[WORKING DATA]

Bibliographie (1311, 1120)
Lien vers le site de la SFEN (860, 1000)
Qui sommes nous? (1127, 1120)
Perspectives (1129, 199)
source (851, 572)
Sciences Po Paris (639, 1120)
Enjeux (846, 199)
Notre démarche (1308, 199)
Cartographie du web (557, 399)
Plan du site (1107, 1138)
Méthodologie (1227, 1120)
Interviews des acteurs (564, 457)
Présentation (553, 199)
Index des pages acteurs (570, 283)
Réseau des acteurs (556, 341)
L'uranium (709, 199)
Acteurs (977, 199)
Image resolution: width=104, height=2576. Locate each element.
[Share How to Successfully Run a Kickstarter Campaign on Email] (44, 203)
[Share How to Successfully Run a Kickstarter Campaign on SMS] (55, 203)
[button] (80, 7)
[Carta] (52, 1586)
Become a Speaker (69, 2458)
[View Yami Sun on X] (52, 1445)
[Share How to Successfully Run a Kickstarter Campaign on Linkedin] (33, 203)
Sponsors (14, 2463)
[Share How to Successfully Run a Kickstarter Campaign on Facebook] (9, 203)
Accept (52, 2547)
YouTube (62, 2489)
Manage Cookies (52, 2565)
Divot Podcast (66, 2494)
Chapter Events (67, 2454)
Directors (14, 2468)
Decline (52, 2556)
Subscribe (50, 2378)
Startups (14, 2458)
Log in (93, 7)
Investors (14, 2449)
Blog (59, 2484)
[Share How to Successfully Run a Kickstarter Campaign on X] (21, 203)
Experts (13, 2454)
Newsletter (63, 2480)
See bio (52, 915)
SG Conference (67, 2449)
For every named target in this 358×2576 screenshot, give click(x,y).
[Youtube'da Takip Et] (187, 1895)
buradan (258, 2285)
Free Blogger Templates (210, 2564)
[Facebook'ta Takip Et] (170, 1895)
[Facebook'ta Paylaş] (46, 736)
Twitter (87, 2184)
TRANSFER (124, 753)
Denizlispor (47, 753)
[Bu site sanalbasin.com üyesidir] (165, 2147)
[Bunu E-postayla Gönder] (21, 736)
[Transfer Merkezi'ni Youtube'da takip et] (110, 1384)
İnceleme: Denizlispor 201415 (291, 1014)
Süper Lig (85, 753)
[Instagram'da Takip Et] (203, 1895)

[/WORKING DATA]

## [REQUIREMENT]
Only the lines from the one containing "Startups (14, 2458)" through the end of the records above belong in the output, each exactly as it stands, both ends included.

## [RESPONSE TO THE TASK]
Startups (14, 2458)
Log in (93, 7)
Investors (14, 2449)
Blog (59, 2484)
[Share How to Successfully Run a Kickstarter Campaign on X] (21, 203)
Experts (13, 2454)
Newsletter (63, 2480)
See bio (52, 915)
SG Conference (67, 2449)
For every named target in this 358×2576 screenshot, give click(x,y).
[Youtube'da Takip Et] (187, 1895)
buradan (258, 2285)
Free Blogger Templates (210, 2564)
[Facebook'ta Takip Et] (170, 1895)
[Facebook'ta Paylaş] (46, 736)
Twitter (87, 2184)
TRANSFER (124, 753)
Denizlispor (47, 753)
[Bu site sanalbasin.com üyesidir] (165, 2147)
[Bunu E-postayla Gönder] (21, 736)
[Transfer Merkezi'ni Youtube'da takip et] (110, 1384)
İnceleme: Denizlispor 201415 (291, 1014)
Süper Lig (85, 753)
[Instagram'da Takip Et] (203, 1895)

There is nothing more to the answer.